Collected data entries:
»»

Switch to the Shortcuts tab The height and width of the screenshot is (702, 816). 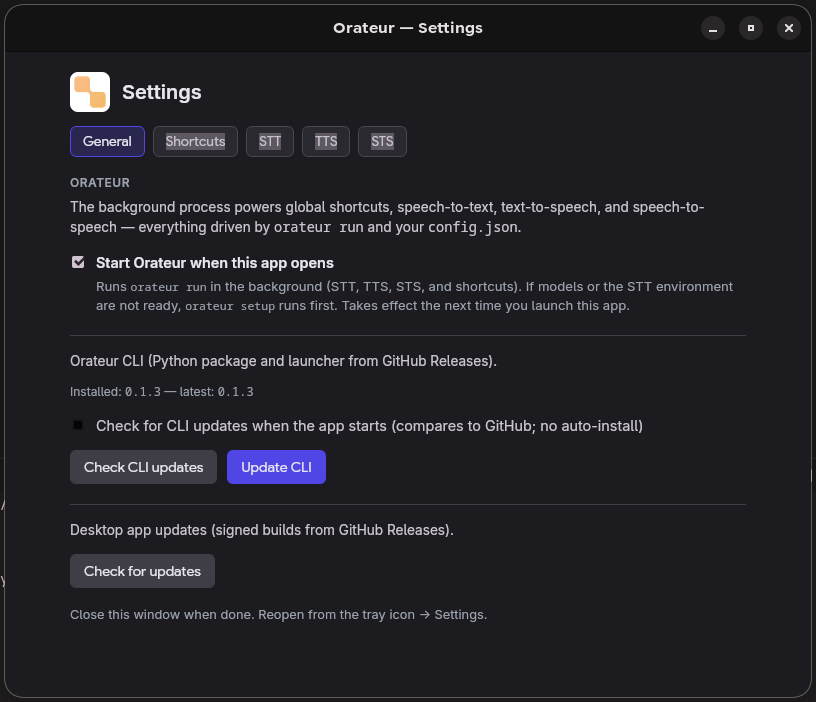195,141
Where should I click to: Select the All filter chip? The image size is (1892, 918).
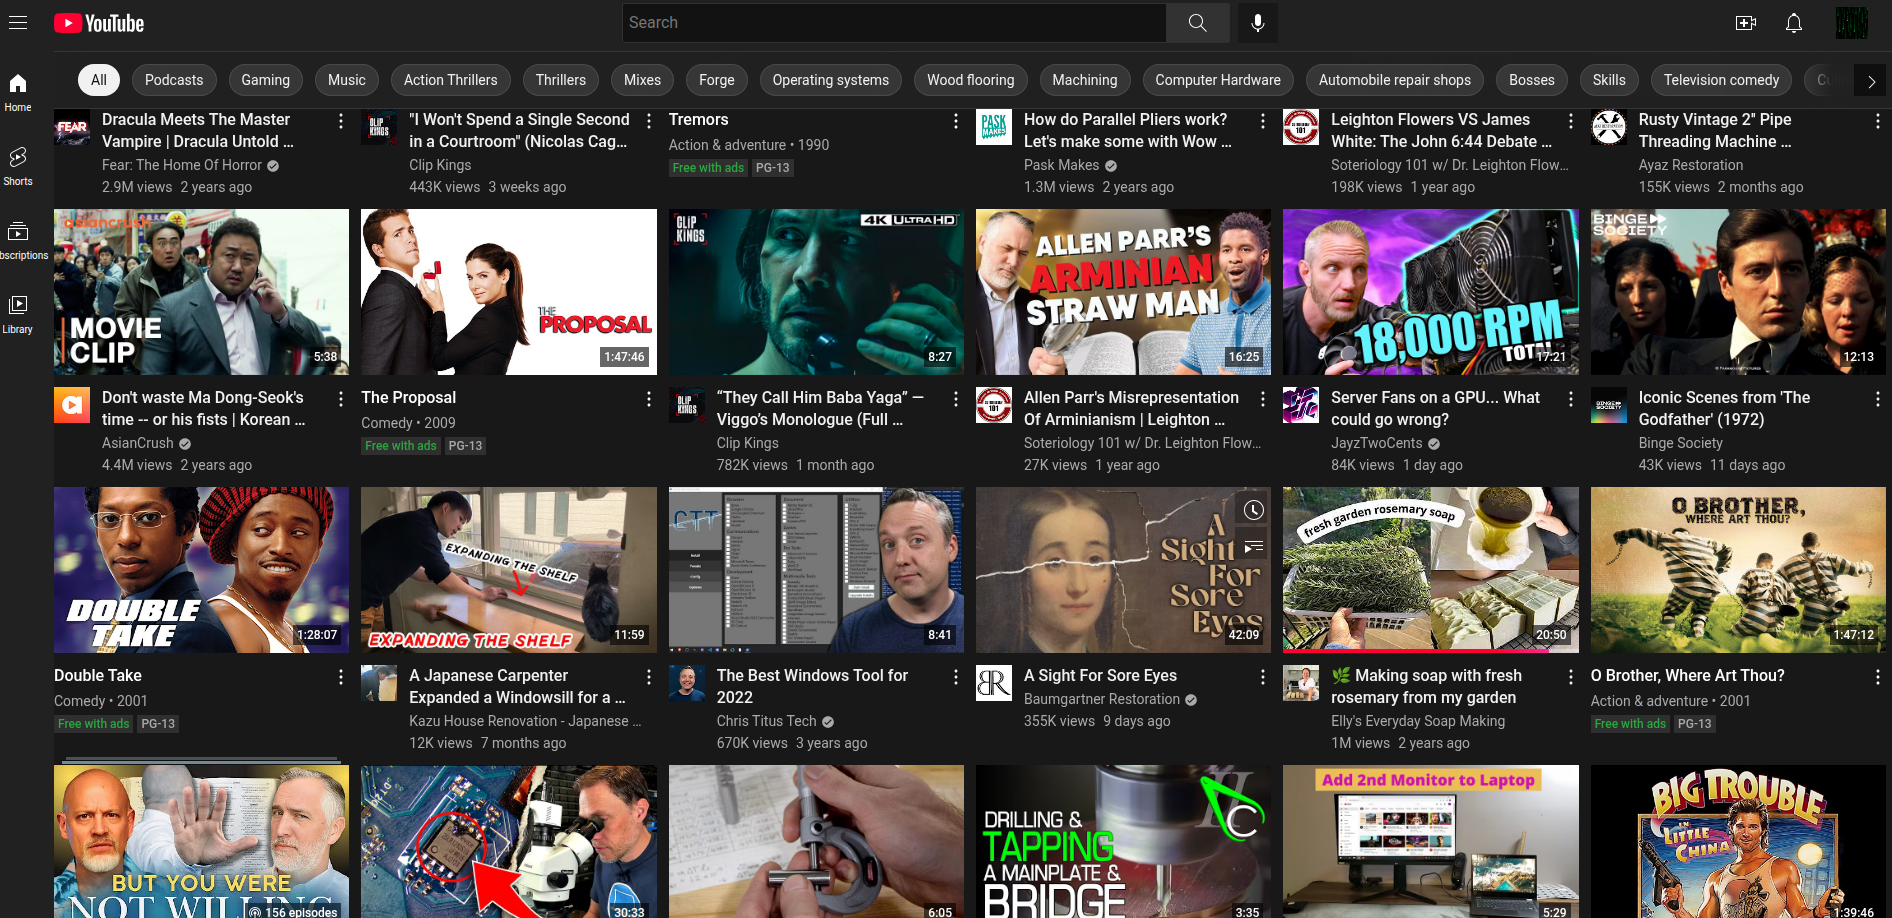pyautogui.click(x=99, y=80)
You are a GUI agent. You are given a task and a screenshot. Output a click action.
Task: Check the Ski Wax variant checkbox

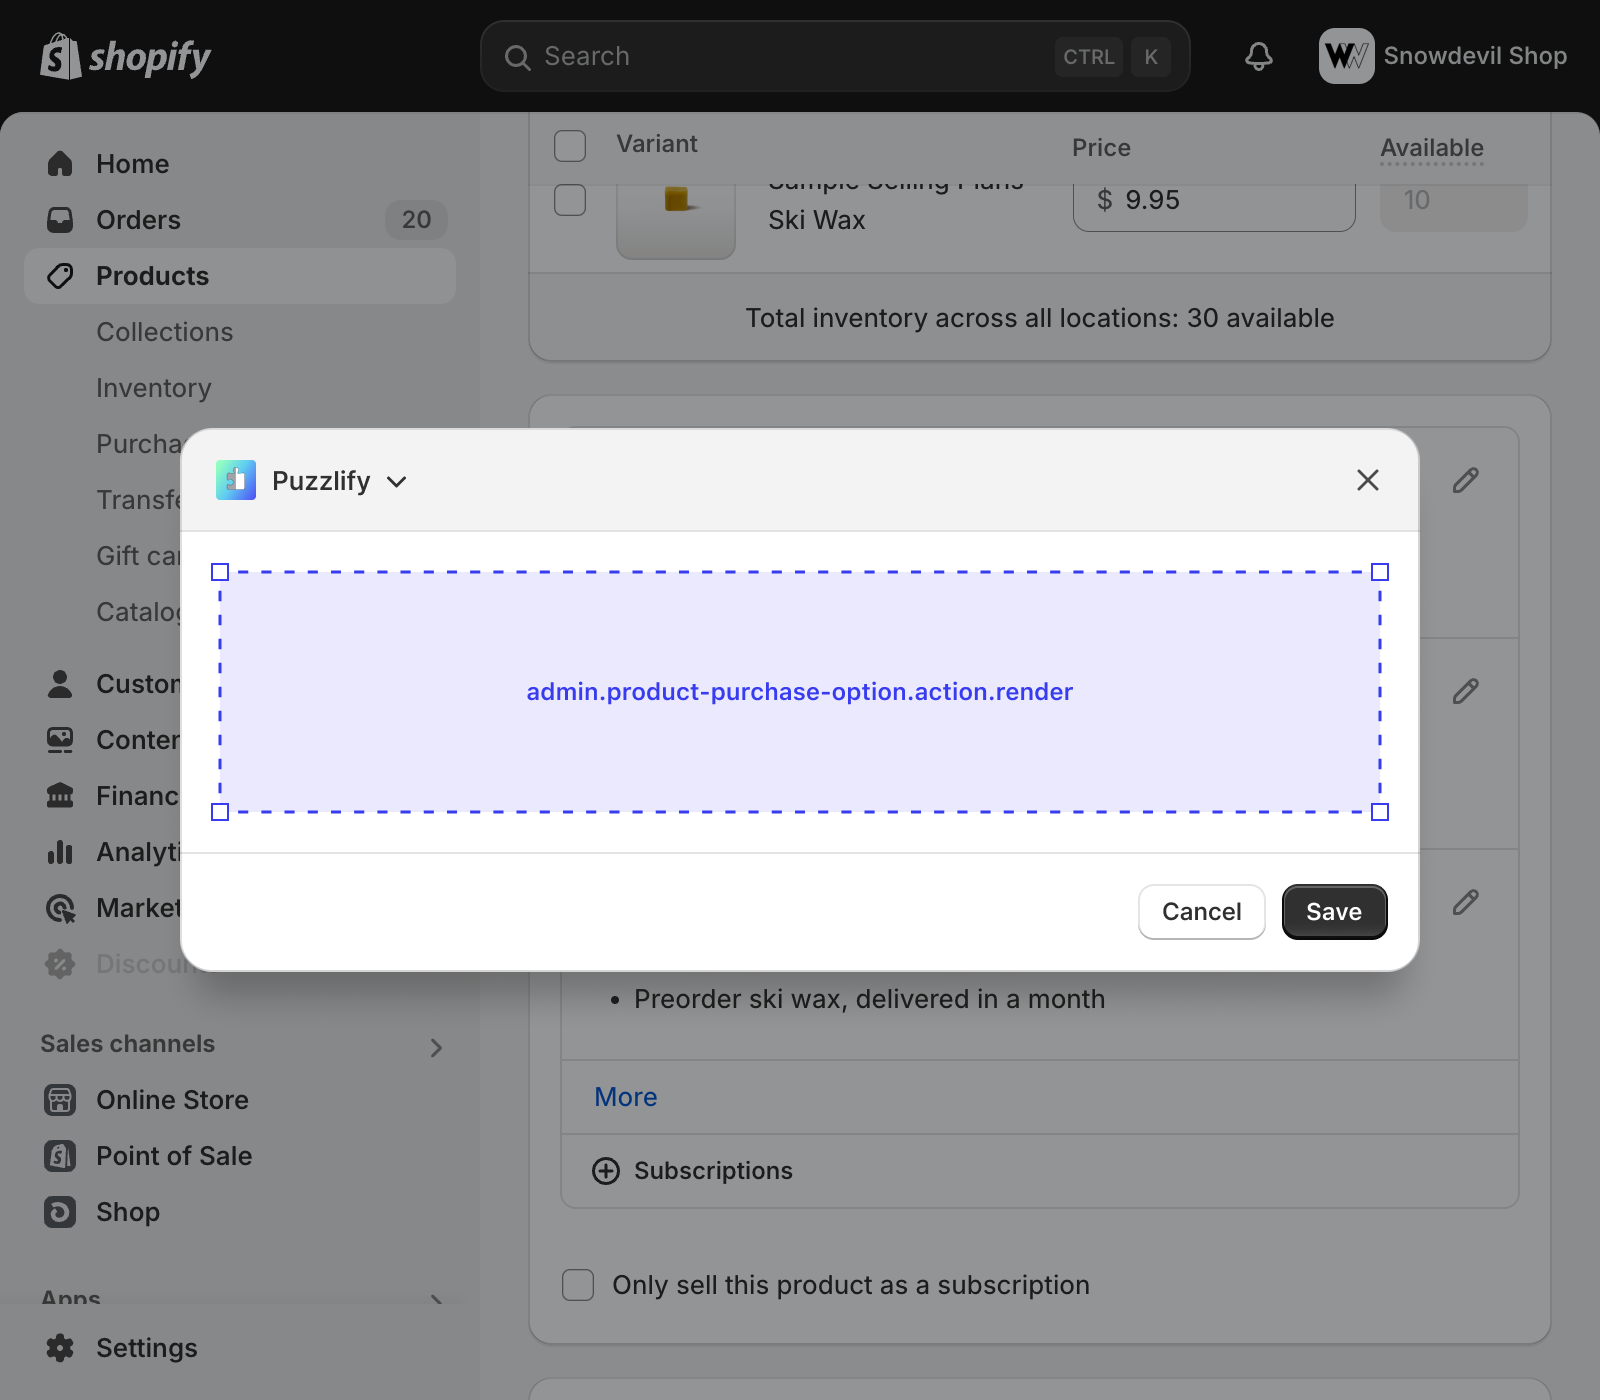click(570, 200)
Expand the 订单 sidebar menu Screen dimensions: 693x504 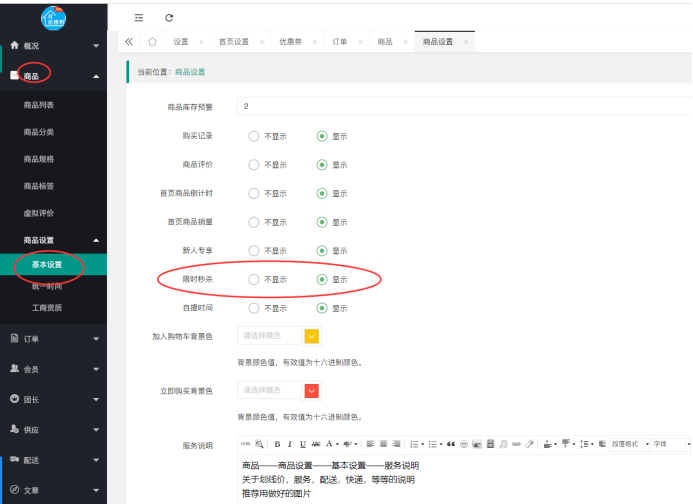click(x=53, y=339)
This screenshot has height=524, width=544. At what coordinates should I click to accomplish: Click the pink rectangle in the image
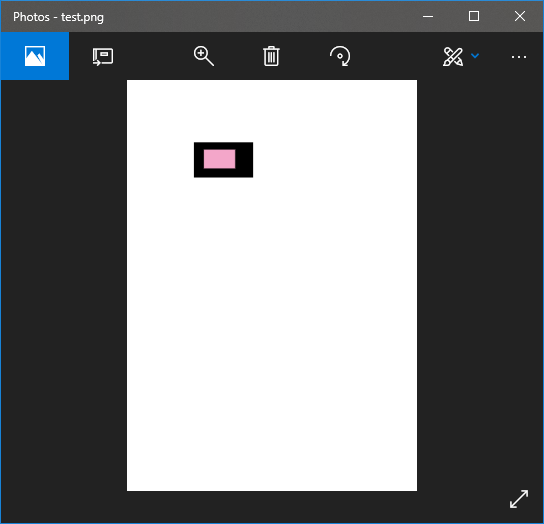coord(220,159)
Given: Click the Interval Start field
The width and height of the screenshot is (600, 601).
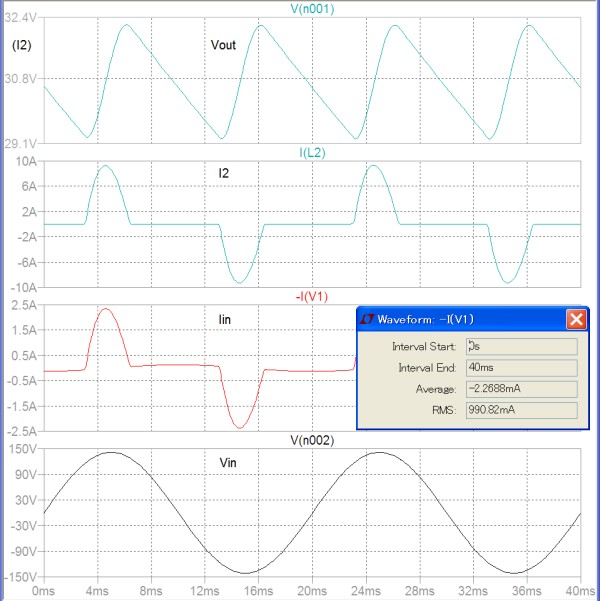Looking at the screenshot, I should pos(521,346).
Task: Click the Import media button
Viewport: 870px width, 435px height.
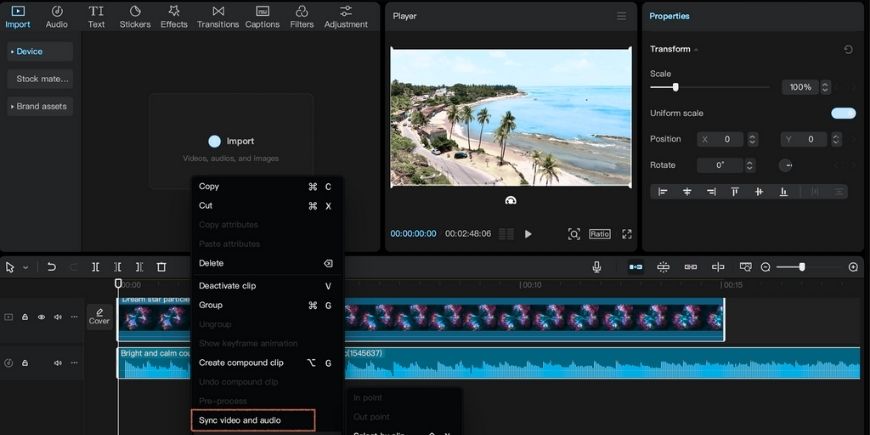Action: tap(231, 141)
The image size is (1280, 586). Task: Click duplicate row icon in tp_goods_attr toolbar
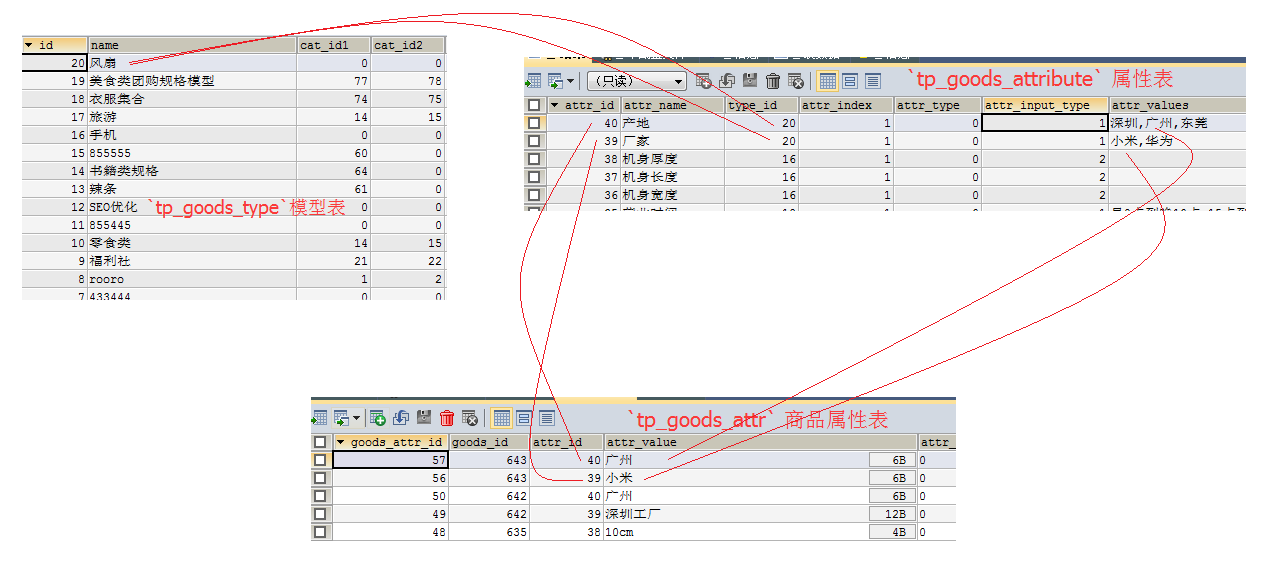click(x=401, y=418)
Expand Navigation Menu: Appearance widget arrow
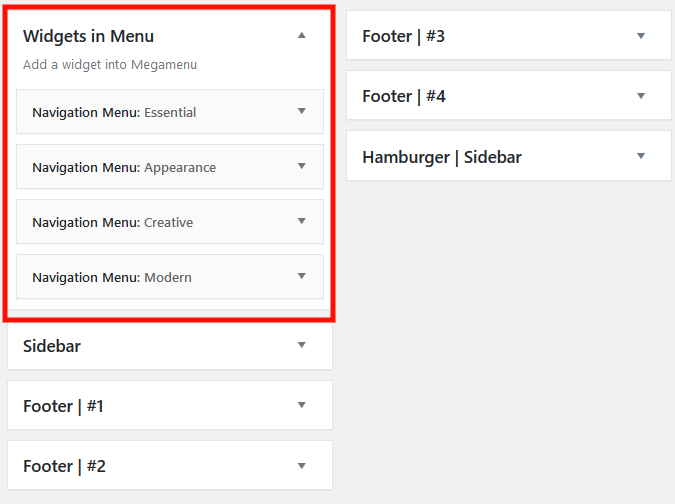Viewport: 675px width, 504px height. 301,166
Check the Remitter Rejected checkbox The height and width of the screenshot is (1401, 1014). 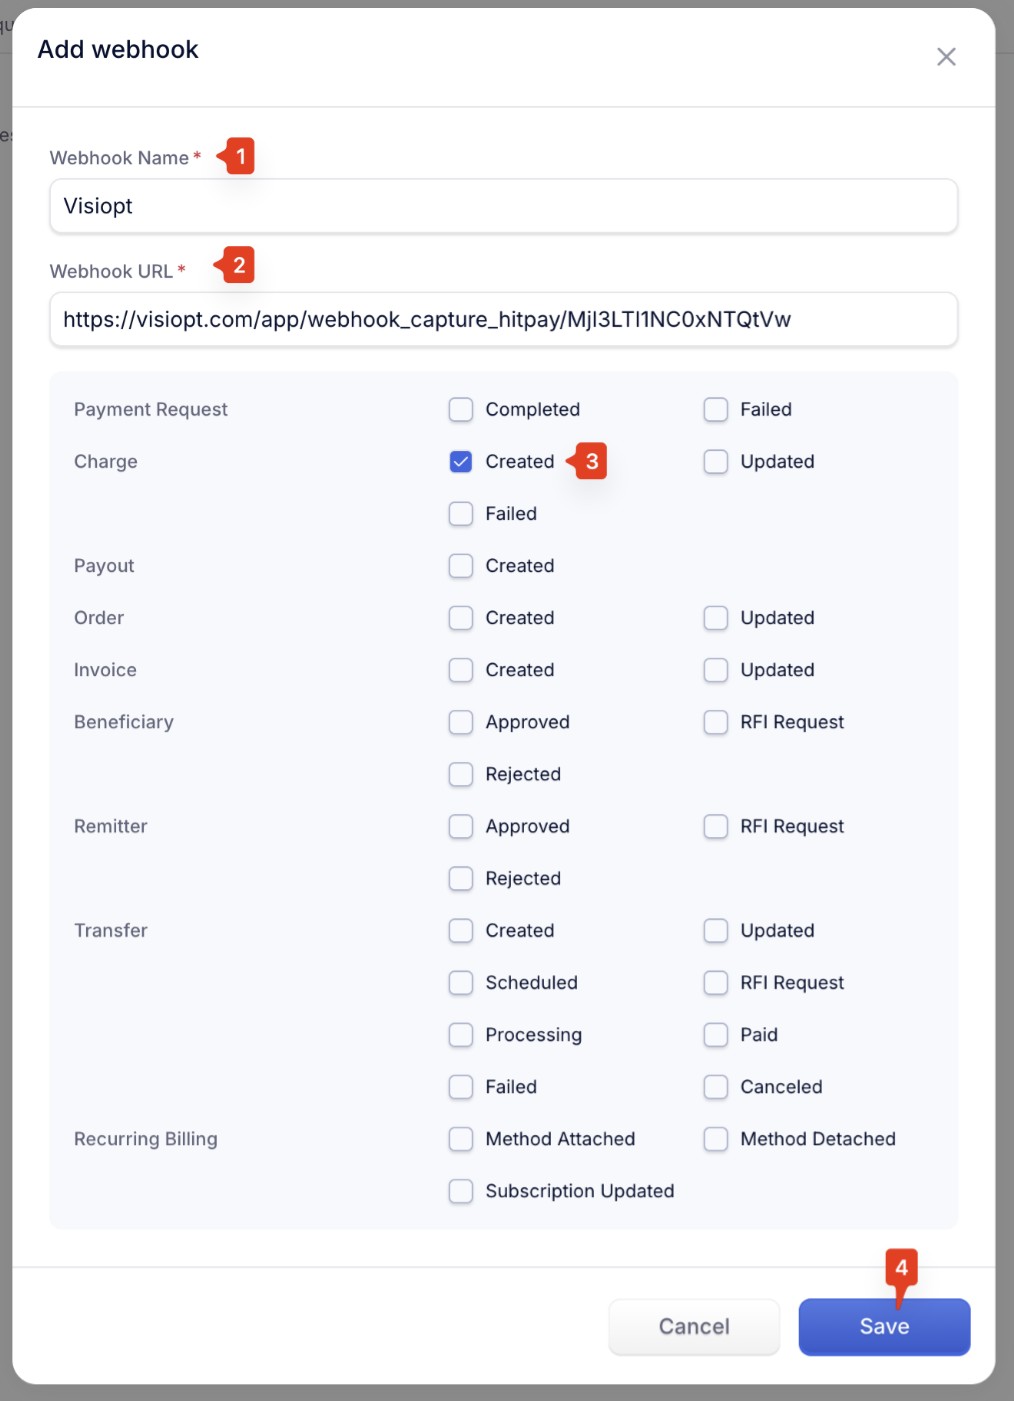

««

# PROBLEM DETAILS:
The lines to retype run from the one containing "Viewport: 870px width, 435px height." through the last line of the records above; write them exactly and skip the pictures.

# OUTPUT OF THE TASK:
Viewport: 870px width, 435px height.
Action: tap(231, 141)
The image size is (1280, 586). Task: Click duplicate row icon in tp_goods_attr toolbar
click(x=401, y=418)
Expand Navigation Menu: Appearance widget arrow
Viewport: 675px width, 504px height. 301,166
Check the Remitter Rejected checkbox The height and width of the screenshot is (1401, 1014). 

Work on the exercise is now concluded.